# Challenge 1:
Repeat the Form 8-K cover page exactly, from "o    Written communications" to "(17 CFR 240.14a-12)".

Washington, D.C. 20549

 

FORM 8-K

 

CURRENT REPORT

Pursuant to Section 13 or 15(d) of

The Securities Exchange Act of 1934

 

Date of Report: April 23, 2012

(Date of earliest event reported)

 

LOGITECH INTERNATIONAL S.A.

(Exact name of registrant as specified in its charter)

 

Commission File Number: 0-29174

 

Canton of Vaud, Switzerland

(State or other jurisdiction

of incorporation or organization)

 

None

(I.R.S. Employer

Identification No.)

 

Logitech International S.A.

Apples, Switzerland

c/o Logitech Inc.

7600 Gateway Boulevard

Newark, California 94560

(Address of principal executive offices and zip code)

 

(510) 795-8500

(Registrant’s telephone number, including area code)

 

Check the appropriate box below if the Form 8-K filing is intended to simultaneously satisfy the filing obligation of the registrant under any of the following provisions:

 

o    Written communications pursuant to Rule 425 under the Securities Act (17 CFR 230.425)

 

o    Soliciting material pursuant to Rule 14a-12 under the Exchange Act (17 CFR 240.14a-12)

 

o    Pre-commencement communications pursuant to Rule 14d-2(b) under the Exchange Act (17 CFR 240.14d-2(b))

# Recorded information:
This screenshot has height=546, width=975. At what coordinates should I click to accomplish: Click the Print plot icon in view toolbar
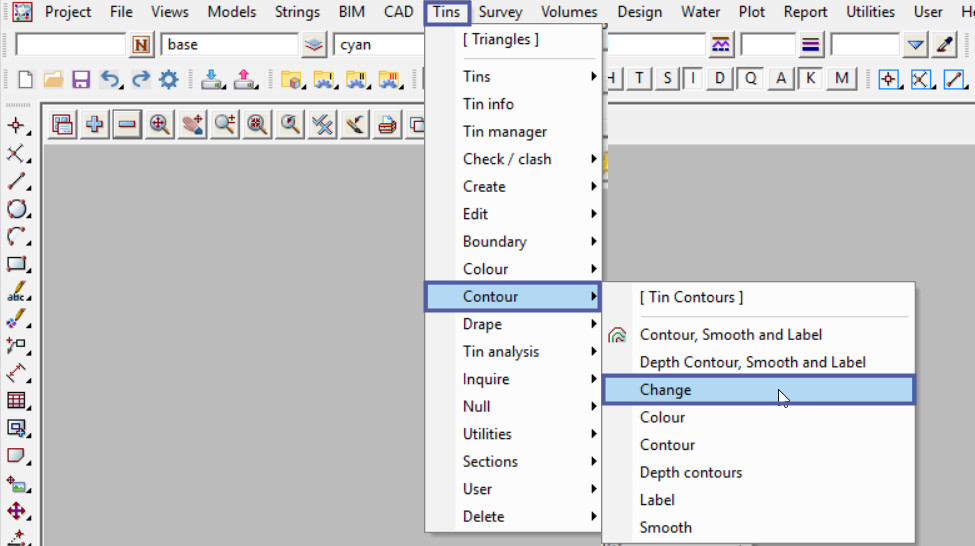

* * *

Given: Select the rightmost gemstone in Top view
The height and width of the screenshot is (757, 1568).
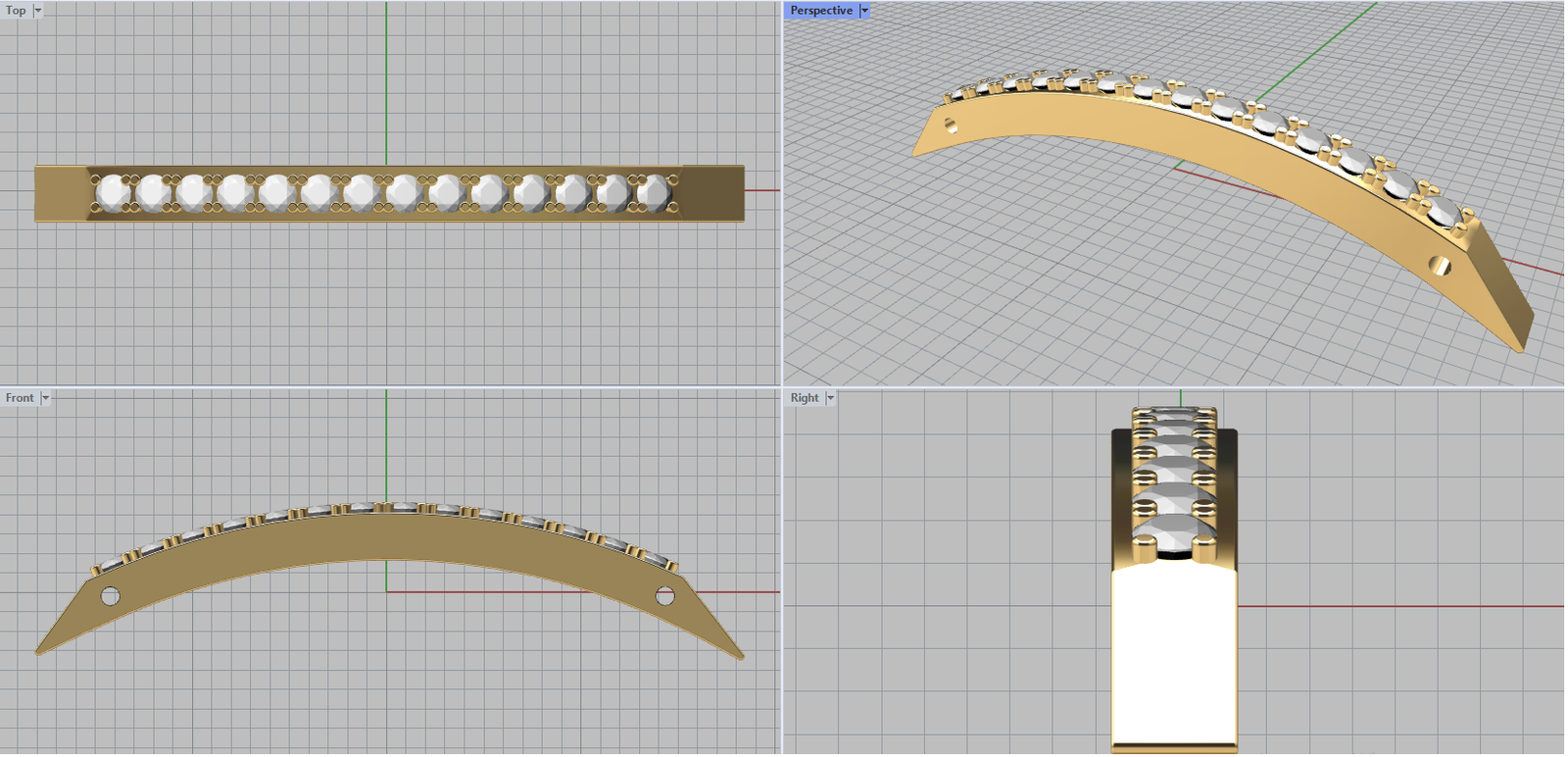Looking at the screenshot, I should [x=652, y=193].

* * *

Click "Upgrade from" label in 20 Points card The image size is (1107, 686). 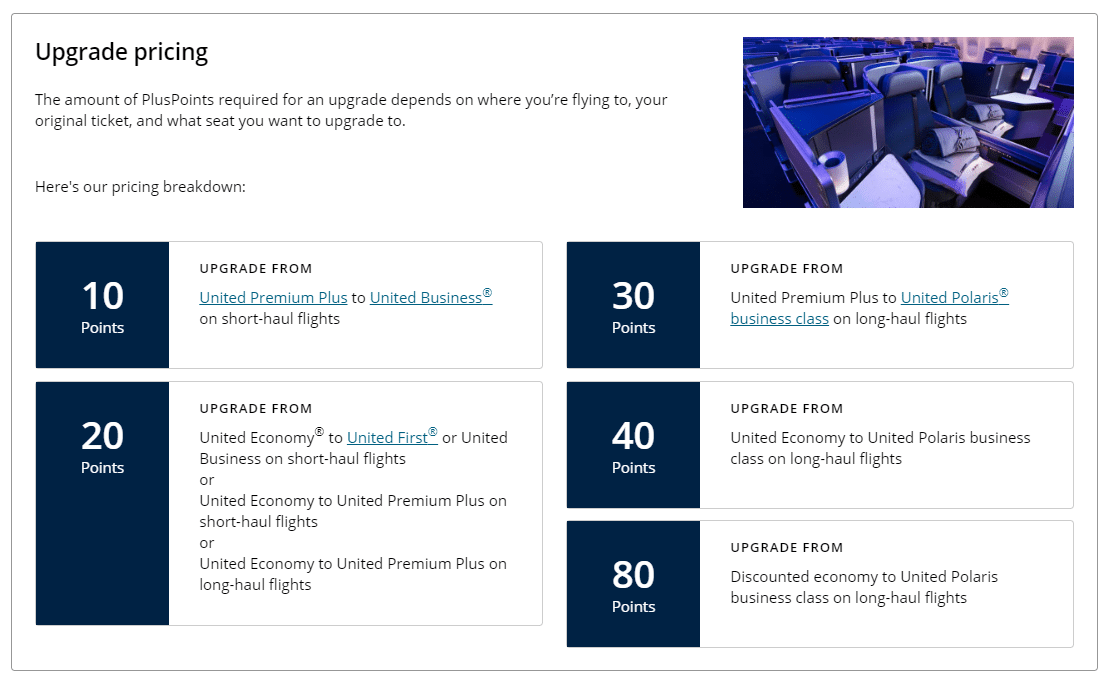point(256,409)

# Challenge 2:
Reproduce the records exactly from the line with "Given: Select the" to the line with "Looking at the", and leave the pictures out.

# Exercise output 1:
o    Written communications pursuant to Rule 425 under the Securities Act (17 CFR 230.425)

 

o    Soliciting material pursuant to Rule 14a-12 under the Exchange Act (17 CFR 240.14a-12)

# Exercise output 2:
Given: Select the rightmost gemstone in Top view
The height and width of the screenshot is (757, 1568).
Looking at the screenshot, I should [x=652, y=193].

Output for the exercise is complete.